Owner of Legal Software Can Sell on eBay
For a long time now, owners of lawfully made copies of software have been subjected to baseless claims that software is “licensed, not sold,” and therefore the right the Copyright Act gives to owners of lawfully made copies to sell them is trumped by the license. A seller of lawfully made copies of AutoCAD software, fed up with use of bogus copyright claims to suppress his competition authorized by the Copyright Act, sought a declaratory judgment that his sales are just fine. AutoCAD sought to have his claim dismissed, and lost. In Vernor v. AutoCAD, Judge Richard Jones, of the U.S. District Court for the Western District of Washington, did the sensible thing, ruling that even if Vernor breached some duty imposed by license, such breach would, at best, violate a contractual agreement, and could not be the basis for a claim of infringement where Congress authorized the very activity complained of.
The court correctly focused on whether the indicia of ownership were present rather than whether the copyright owner called it a license. This is the very course I argue the court in UMG v. Augusto should follow, where a record company tried to trump an Act of Congress by stamping “not for resale” on the copy Congress authorized to be resold.
If we are lucky, one of these days a judge is going to ask the question, “When you say licensed, not sold, what, exactly, are you licensing?” The answer tends to be some vague notion of “use”, or sometimes “use by students,” and some such nonsense. To be cognizable under the Copyright Act, a license must be related to the specific rights of the copyright owner. There is no general exclusive right to “use” in the Copyright Act. The ordinary use of a book is to read it, of a movie is to watch it, of a song is to play it, and of a computer program, to run it. All of these uses, unless done publicly, are considered private performances, and nowhere do private performances fall under the control of the copyright owner.
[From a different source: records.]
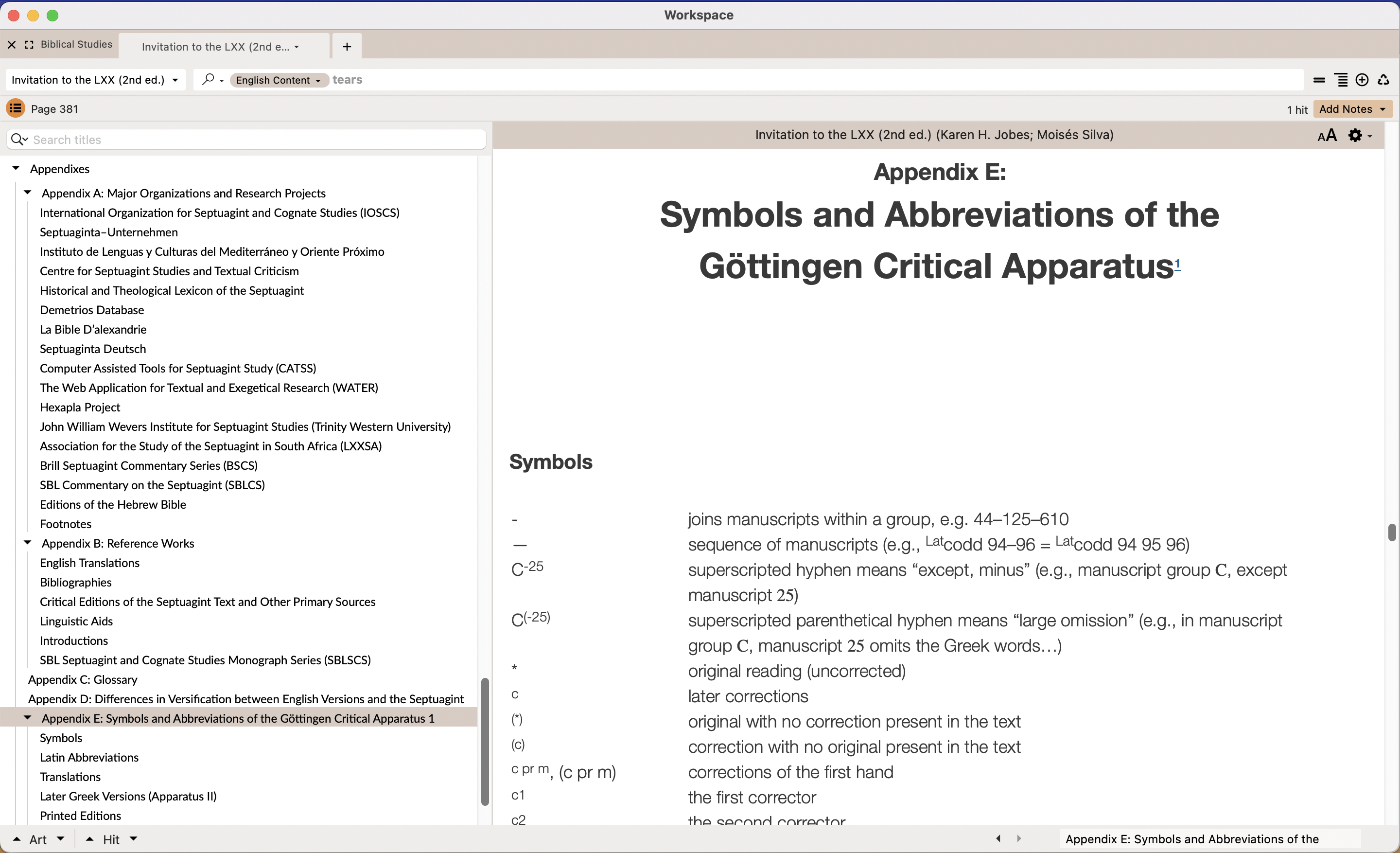Click the indented lines list icon

1341,80
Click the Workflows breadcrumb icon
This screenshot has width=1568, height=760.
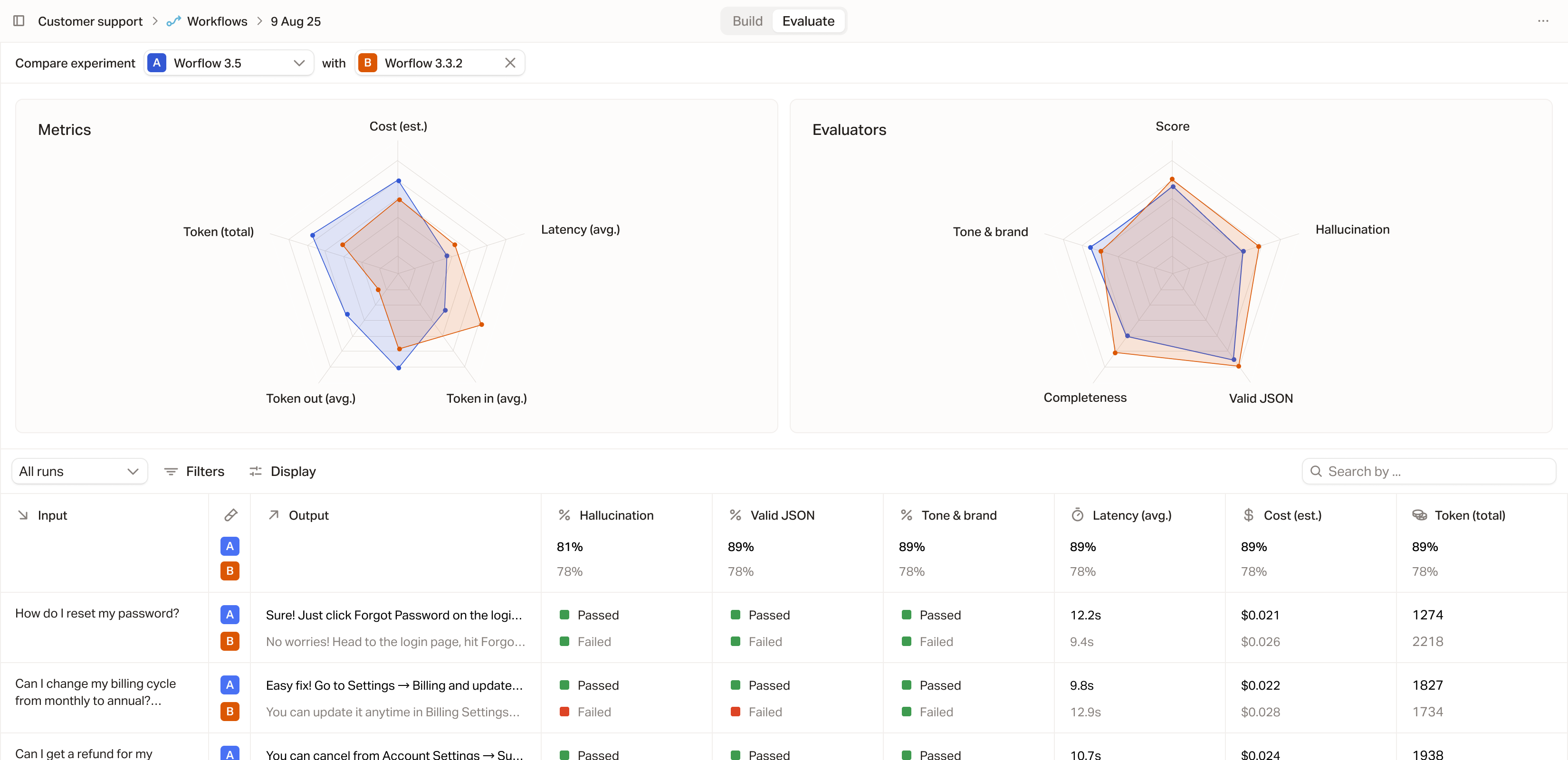[x=173, y=21]
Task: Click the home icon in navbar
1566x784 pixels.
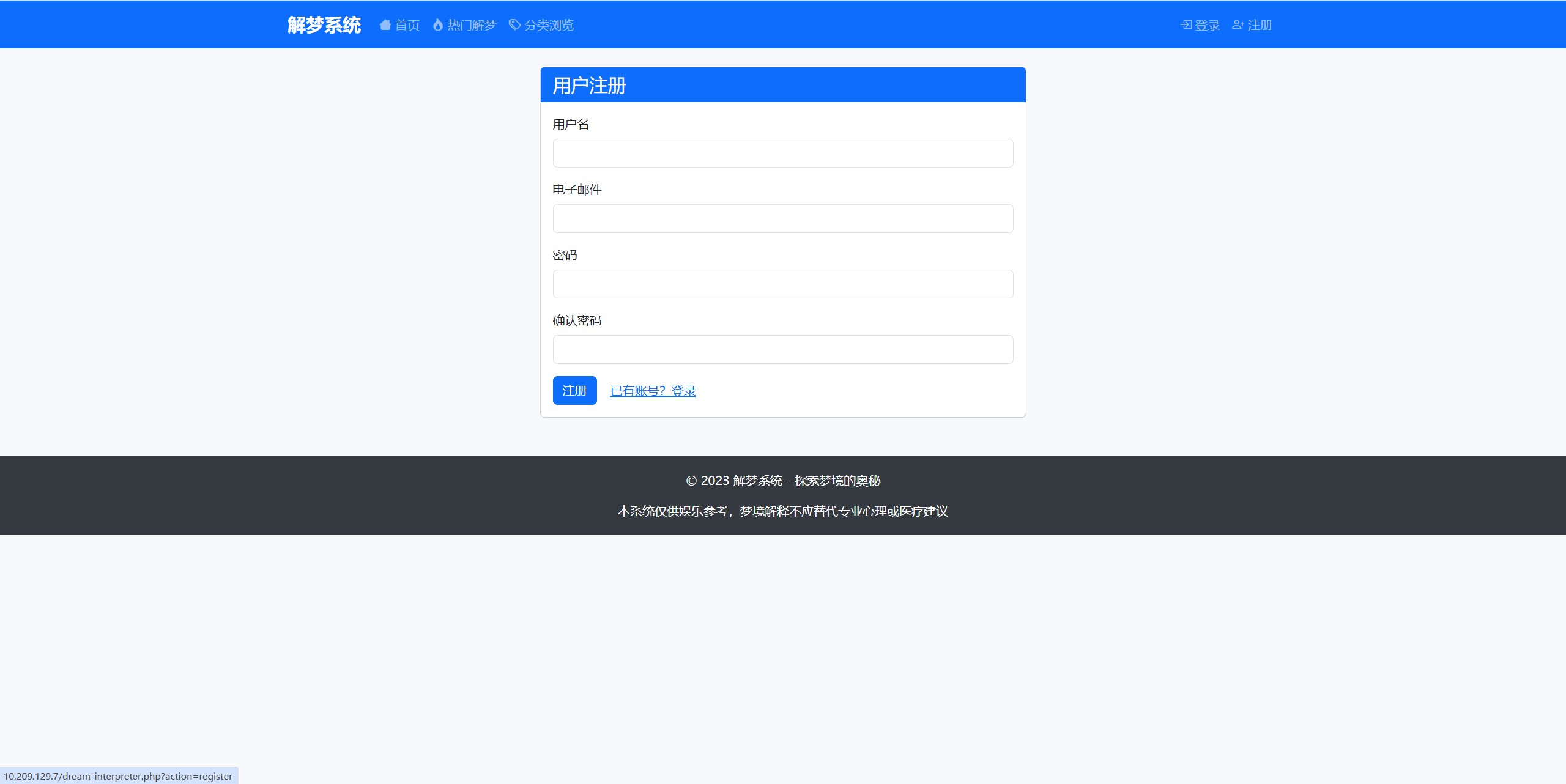Action: point(385,25)
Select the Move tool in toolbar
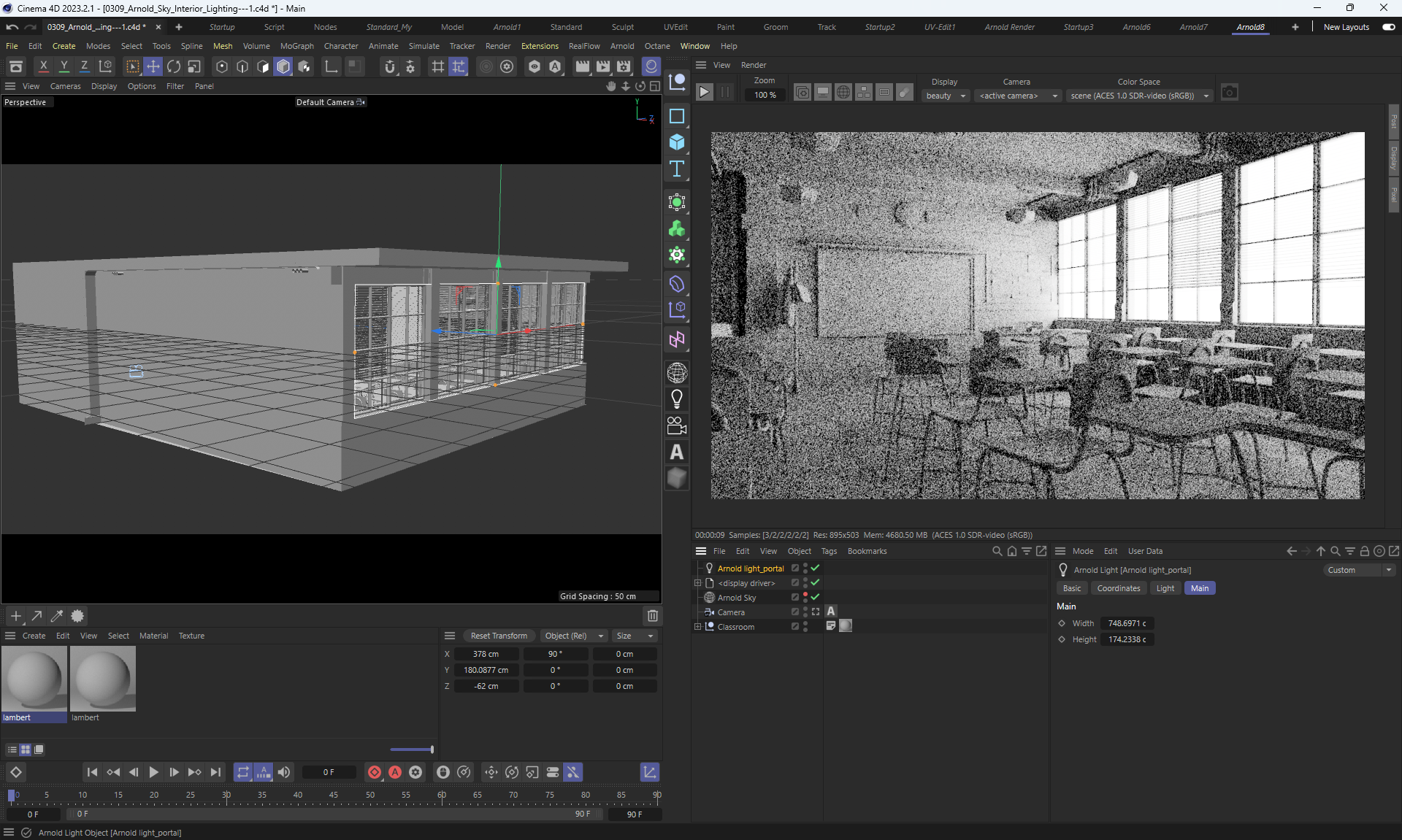 click(153, 66)
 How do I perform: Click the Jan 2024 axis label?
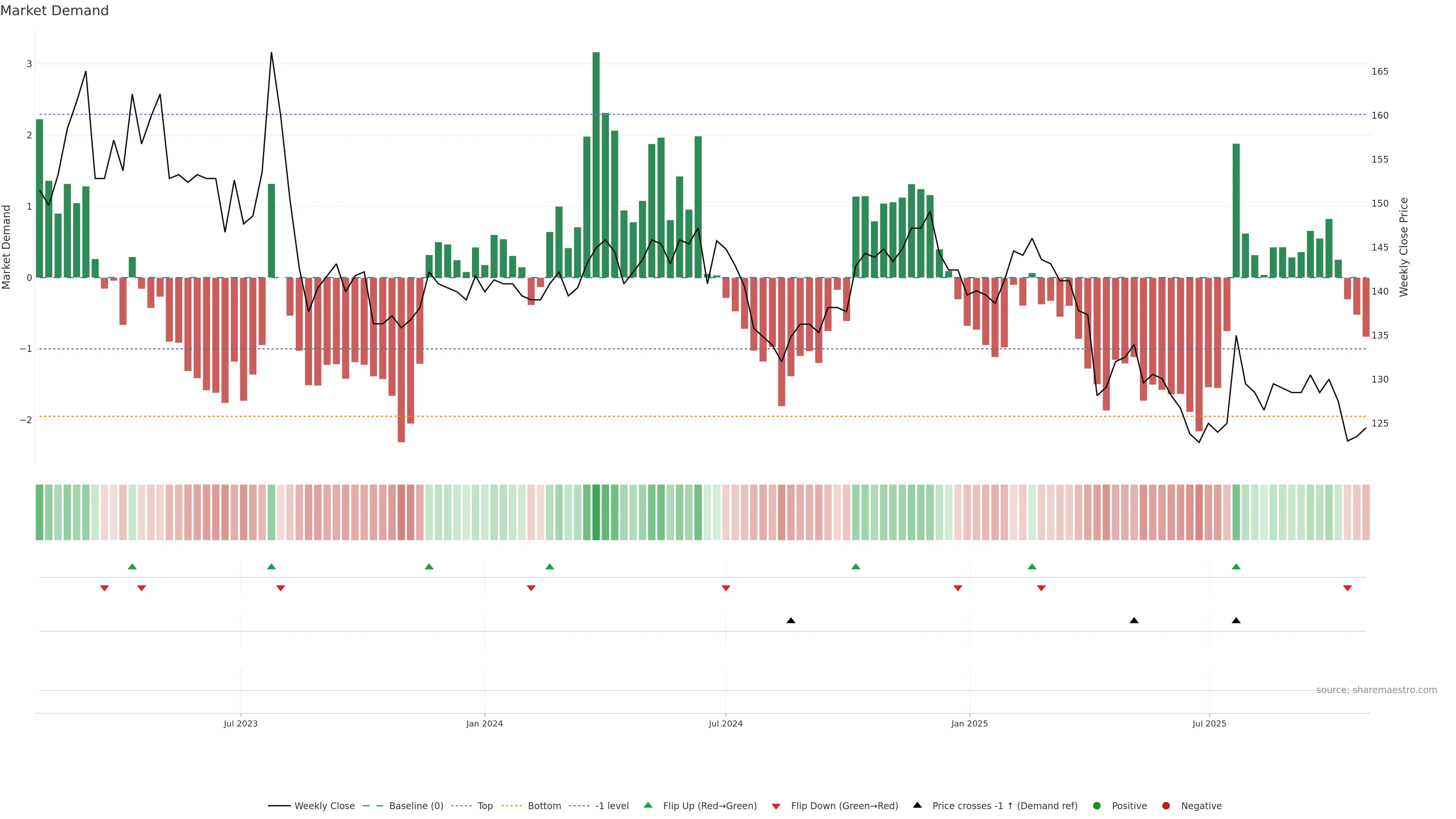(485, 723)
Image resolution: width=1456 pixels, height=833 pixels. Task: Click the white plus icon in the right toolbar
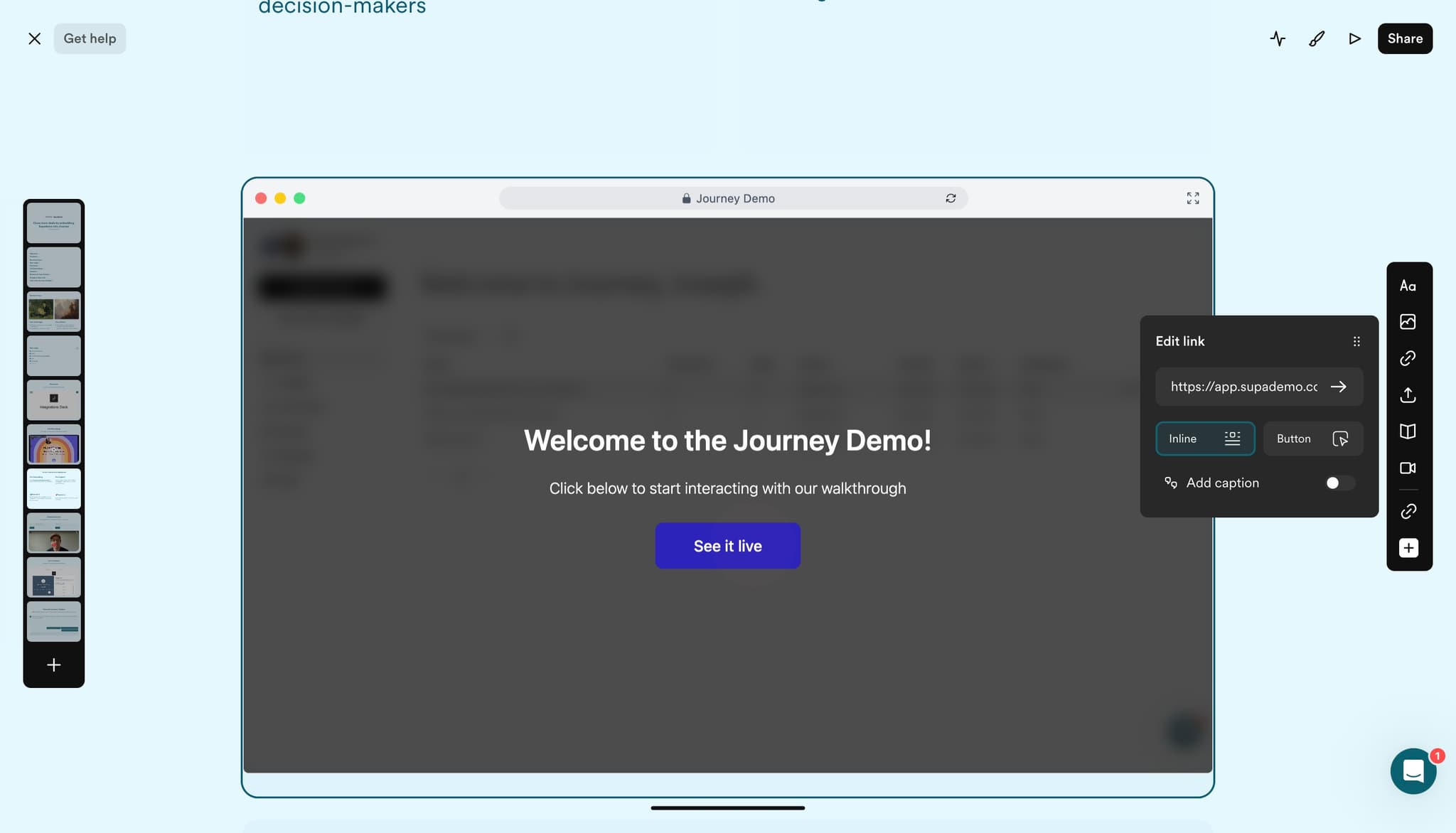1408,548
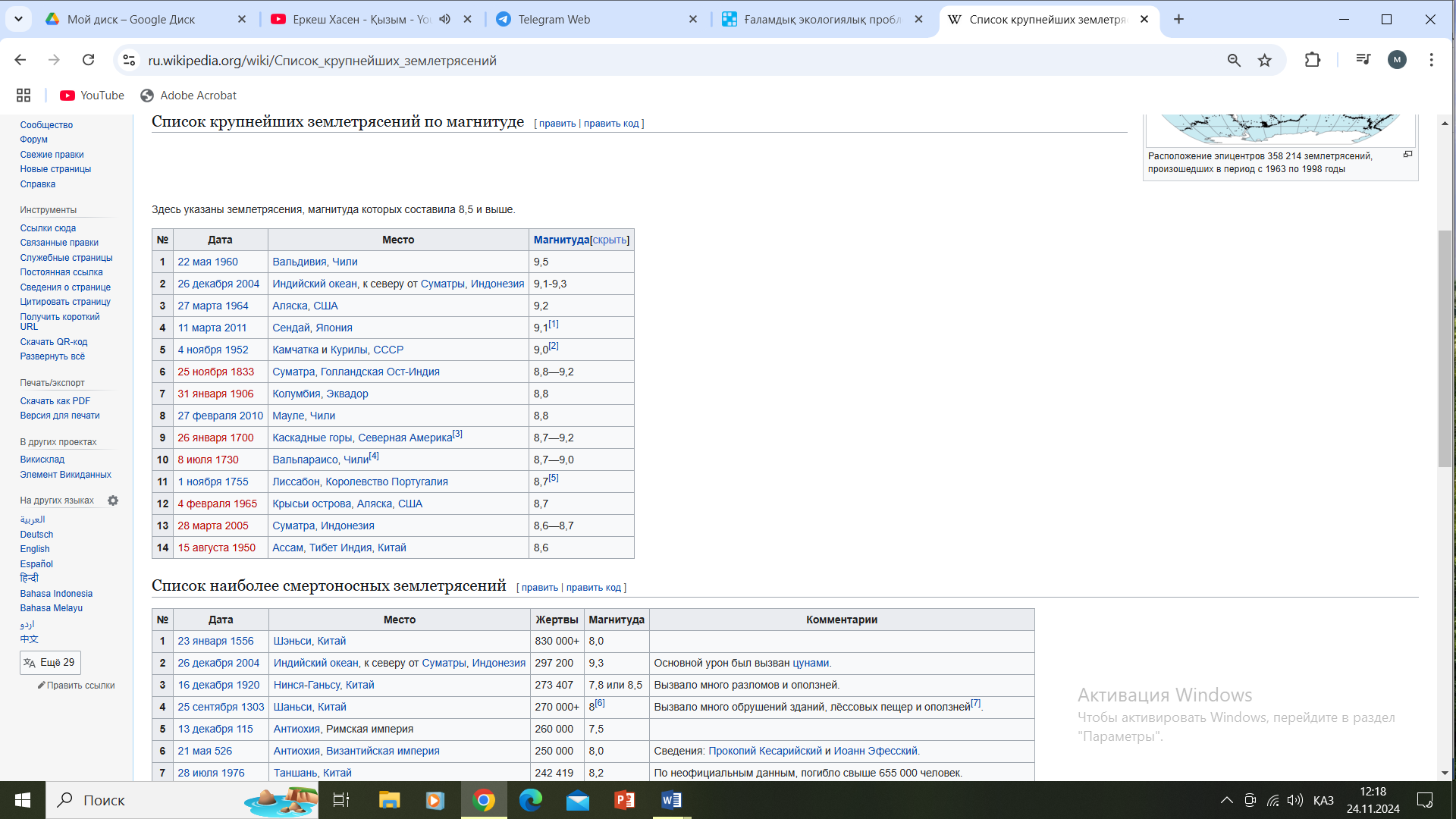The image size is (1456, 819).
Task: Show hidden system tray icons chevron
Action: [x=1226, y=801]
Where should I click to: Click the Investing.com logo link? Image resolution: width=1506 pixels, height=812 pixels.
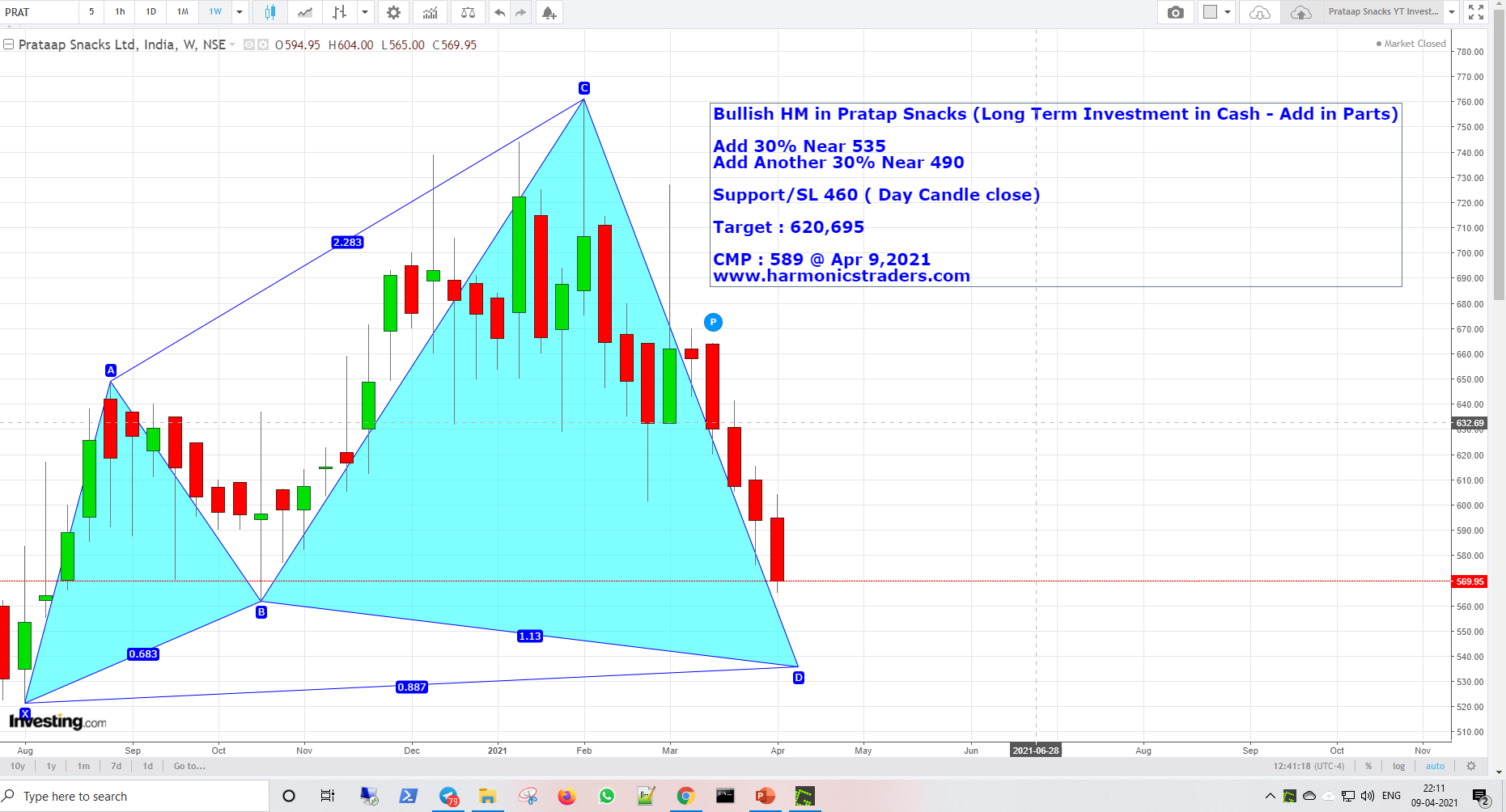(x=55, y=721)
A copyright owner can no more escape the application of Section 109 of the Copyright Act by selling a copy subject to a “license to never re-sell it” than can an employer escape the application of minimum wage, workplace safety and anti-discrimination laws by hiring only “subject to the employee’s waiver of the application of employment and labor laws.” It’s high time our federal courts got over the initial mystery associated with computers and everything “digital,” and begin, as Judge Jones does, to apply these very basic, longstanding copyright principles as they were written, and without paying attention to the lawyers’ efforts to suggest that the same rules don’t apply when copies are made with “bits” on discs instead of ink on paper, grooves on vinyl, or magnetic impressions on tape.